Down in the Underworld

"He speaks in your voice, American, and there's a shine in his eye that's halfway hopeful".

"He speaks in your voice, American, and there's a shine in his eye that's halfway hopeful".

Aficionados will recognise the terrain from the opening line. Yes, here we are, hacking through the underworld. More accurately, through Don DeLillo's Underworld, his vast and best-selling novel. Page 440 right now, in the Picador edition, read on bus and plane and ferry and train over two weeks and a few thousand miles and half a dozen cities; and close to 400 more pages to read.

This is the way it goes. You plan a trip and you buy a book. You go to Easons or Waterstones or Hodges Figgis or Fred Hanna or wherever and you stand in the vast strange mirror halls of fiction and a choice has to be made.

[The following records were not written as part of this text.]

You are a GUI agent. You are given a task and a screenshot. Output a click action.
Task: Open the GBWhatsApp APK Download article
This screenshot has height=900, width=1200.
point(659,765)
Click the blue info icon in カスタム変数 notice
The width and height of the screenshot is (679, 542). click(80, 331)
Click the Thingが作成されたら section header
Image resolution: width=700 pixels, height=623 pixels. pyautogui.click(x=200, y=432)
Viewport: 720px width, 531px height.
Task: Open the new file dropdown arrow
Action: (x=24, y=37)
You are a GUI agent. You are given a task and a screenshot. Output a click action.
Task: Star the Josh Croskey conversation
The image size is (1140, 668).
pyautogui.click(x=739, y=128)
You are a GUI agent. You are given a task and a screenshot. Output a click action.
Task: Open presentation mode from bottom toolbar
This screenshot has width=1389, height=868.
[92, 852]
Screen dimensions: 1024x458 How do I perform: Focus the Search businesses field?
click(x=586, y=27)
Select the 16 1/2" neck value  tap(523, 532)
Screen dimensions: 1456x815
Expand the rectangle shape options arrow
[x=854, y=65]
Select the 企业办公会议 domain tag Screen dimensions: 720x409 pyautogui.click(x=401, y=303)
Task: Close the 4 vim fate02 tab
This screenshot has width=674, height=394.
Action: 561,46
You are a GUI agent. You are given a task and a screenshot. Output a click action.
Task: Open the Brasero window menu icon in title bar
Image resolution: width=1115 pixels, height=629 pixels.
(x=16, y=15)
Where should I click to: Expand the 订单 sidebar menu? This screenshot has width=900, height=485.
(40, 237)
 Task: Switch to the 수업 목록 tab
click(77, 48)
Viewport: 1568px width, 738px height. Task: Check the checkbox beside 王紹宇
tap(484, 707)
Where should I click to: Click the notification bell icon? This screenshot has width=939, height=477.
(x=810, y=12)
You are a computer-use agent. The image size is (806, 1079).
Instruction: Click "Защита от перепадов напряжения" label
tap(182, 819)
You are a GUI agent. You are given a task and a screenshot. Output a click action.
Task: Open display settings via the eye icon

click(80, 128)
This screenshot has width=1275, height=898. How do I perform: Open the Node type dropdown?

It must be fiction. You don't read fact when flying. Air-travelling mankind can bear only so much reality. The last thing you want is a critical biography of some important personage to make you feel as small as you really are (which is as big as God has made us, as Paddy Kavanagh noted). And poetry might upset the strange-looking passenger in the aisle seat. There's always one, always in an aisle seat.

READ MORE

So you want to read about things that never happened and never will. Lies and invention. Made-up stories. The created thing. The mental scam. The accepted fraud. The unspoken pact. Paint splashed on a canvas. The visible illusion. Imagination between two covers. First, you browse. You become a browser. Something like a dowser. No, thanks, I'm just dowsing. Looking for something I know is down here somewhere, essential aqua vitae, in this case a decent book. And by the way, no one is ever browsing. You are just browsing. Browsing has an apology built in.

To help choose, you might have scraps of paper, scraps of memory, bits of promises to yourself about what you plan to read sometime. Also in play are your prejudices, admitted and otherwise, your perceived needs, your unrecognised wants and desires.

You pick up a book. A fashionably slim volume, though you know what you want for this journey is something to get a grip on. You want a book with good childbearing hips. So on the cover is a favourable quote by a reviewer whom you know wears lime-coloured shirts and is married to a woman whom you used to think had taste - after all, she went out with yourself for a while. You drop the book without opening it. You have a weakness for American fiction. So you come across John Updike's Brazil, which you never got round to reading. You can still recall the wonder of Couples, read surreptitiously at an inappropriate age. But on the back is a line from Grey Gowrie's review of some time back: "Brazil is a great novelist's solution as to what to do when you are stuck." You see this as back-handed praise. You recall that the patrician Gowrie left British politics because he apparently found it impossible to survive in London on an MP's salary. In a small way you want to get back at Gowrie by buying this book. But you still don't really want Brazil right now.

Threatening and challenging, the vast block pillars of Underworld glower from a table to which you have been gravitating all along. The paperback Picador edition is daunting, a big lump of a book whose visual impact is made with blacks and greys. The cover features an anonymous American city sky-scape with a pale cross-topped church directly in front of a skyscraper disappearing into upper darkness. A single bird, perhaps a dove, hovers in the sky. Inside, the sombre mood is reflected in blank black pages dividing chapters and segments.

The front-cover scene turns out to be a photograph, its reverse image reduced on the back cover, along with a picture of Don DeLillo. Back-cover photographs of authors are often a bad sign, but this one is modest, a simple head-and-shoulders job. Then there are four pages of critical acclaim culled from various reviews of Underworld. Some are suspect, but there are enough reliable names.

The five-line summary of DeLillo's career is succinct. The author does not apparently divide his time between various cities, as seems to be mandatory for so many writers. We do not learn that he once lived in a Mongolian yurt or on a raft on the Yangtze Kyang. It seems he never worked as a mortician's assistant.

All this is encouraging and gratifying. The author has dedicated his book "To the memory of my mother and father." Enough said.

Underworld in this edition has 827 pages. Heft it in the hand. It easily passes the weight test for holiday reading. It costs £10. You know this book has won major awards. You have, contrary as ever, waited to read it until the fuss died down. Now you buy it.

Underworld turns out to be a fabulous, exasperating, sad, nostalgic, upsetting, confusing, challenging, irritating and beautiful story. It has strange lingering echoes of Melville, of Wolfe, of Frost, and even of D.H. Lawrence, and is incidentally as unUpdikean as could possibly be. Underworld is a very fine book, an adventure in language, an elegiac literary voyage. Halfway through, you don't want it to end.